Will the right hon. Gentleman also bear in mind the valuable point made by the hon. Member for Kidderminster (Sir G. Nabarro) that this tax was put on blackcurrant juice by mistake or by accident?

Mr. Boyd-Carpenter

I do not think that I need assure the hon. Member that I always pay special attention to everything that my hon. Friend the Member for Kidderminster (Sir G. Nabarro) says.

Mr. Dodds

The right hon. Gentleman did not take up the paint I made about children's footwear when I stressed that some 14-year-old children take adult-size shoes. Can the right hon. Gentleman say whether these would be exempt from Purchase Tax?

Mr. Boyd-Carpenter

I thought that I dealt with that point by expressly saying that the exemption related to young children. It is fair to say that in his speech the hon. Member, although no doubt he knew it, did not indicate that this exemption existed.
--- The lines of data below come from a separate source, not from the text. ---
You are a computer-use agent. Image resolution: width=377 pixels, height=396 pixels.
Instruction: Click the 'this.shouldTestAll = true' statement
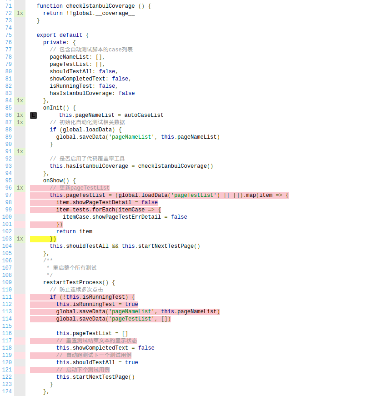(x=97, y=362)
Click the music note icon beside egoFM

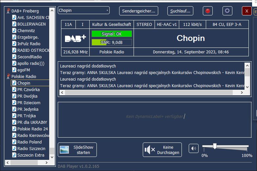tap(14, 70)
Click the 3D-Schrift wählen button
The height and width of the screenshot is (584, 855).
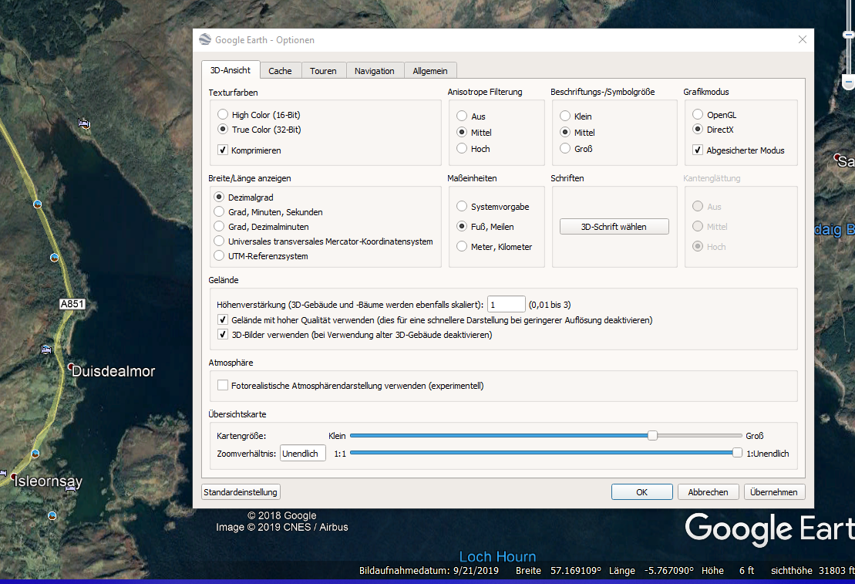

The hon. Member for Birmingham, Ladywood (Mr. V. Yates) raised the next question about chocolate biscuits about which, if I may say so, he appeared to be extremely excited. This is a quite complicated problem which my hon. Friend the Economic Secretary has already discussed with representatives of the trade. The problem, briefly, is that there is a kind of chocolate biscuit sold in sweet shops which is very close to chocolate bars, with a different filling. There is also a type of chocolate biscuit which one buys at grocery shops and which to all intents and purposes is a biscuit. The difficulty, as so often with this tax, is to get the definition right. If we can find a definition with which the trade agrees and which we think workable, I think that we shall be able to make some progress, but I do not dispute that the hon. Member for Ladywood has made a point.
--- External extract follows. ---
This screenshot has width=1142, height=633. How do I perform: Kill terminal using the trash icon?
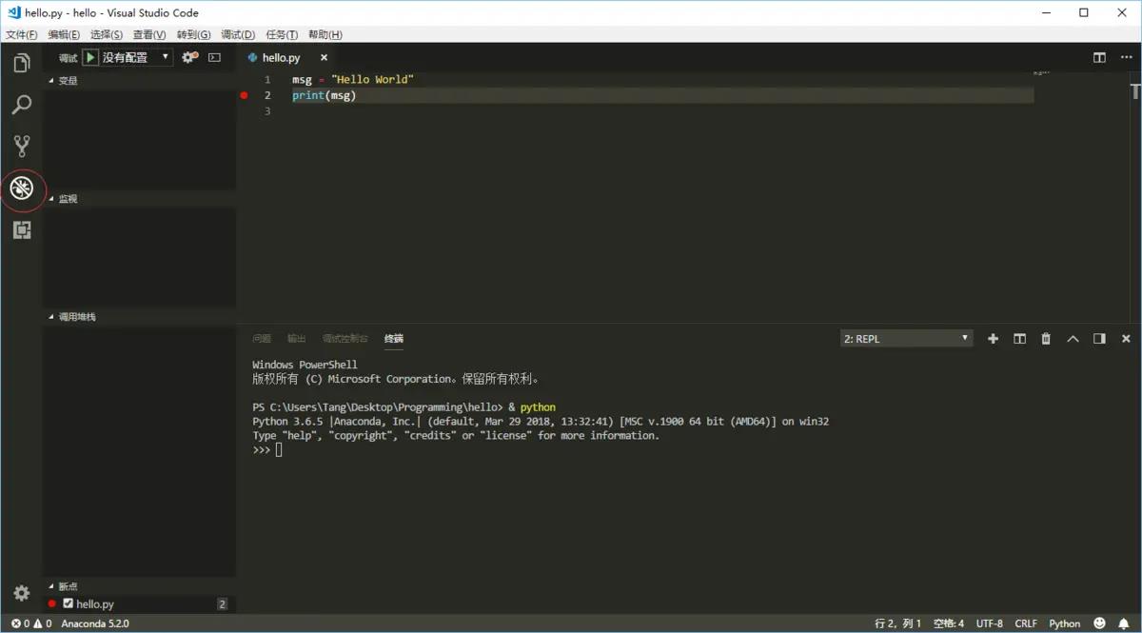tap(1046, 339)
Then we had what one of his hon. Friends described as the musical interlude by the hon. Member for Rotherham (Mr. O'Malley) who made, as I agree with the hon. Member for Westhoughton (Mr. J. T. Price), a most agreeable speech and who recalled to us affectionate memories of his predecessor as Member for Rotherham for many years. The hon. Member was not quite right in his reference to the practice of other countries. I understand that musical instruments are charged under a general turnover tax in Germany and Italy and under the T.V.A. system in France. The hon. Member also referred by way of contrast to the exemption given to pianos. This was given some years ago because of the then desperate condition of the manufacturing industry.
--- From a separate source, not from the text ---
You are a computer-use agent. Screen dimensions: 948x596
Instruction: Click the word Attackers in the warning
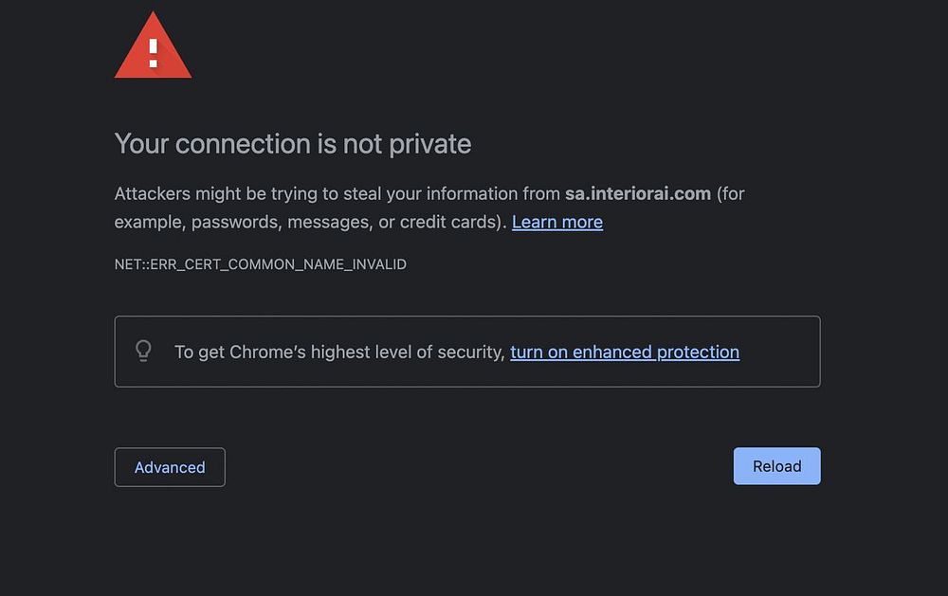coord(152,193)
The hon. Lady the Member for Stoke-on-Trent, North (Mrs. Slater) referred to the reduction some months ago of the tax on motor cars, and I was very glad to hear that she had benefited from it. The hon. Lady said that she would have far preferred the changes to have been made in respect of other articles chargeable with Purchase Tax which she felt were borne by old people, but it is pertinent to remember in this connection that the tax on motor cars, before my right hon. Friend reduced it, was 45 per cent. as opposed to 10 per cent. on the articles with which the hon. Lady was concerned. It should be remembered also that in connection with the tax on motor cars there is the question of employment in a very large and important industry. The hon. Member for Birmingham, Northfield (Mr. Chapman) represents a great many workers in that industry. I am sure that it was extremely important in the interest of both employment and the economy to give that relief.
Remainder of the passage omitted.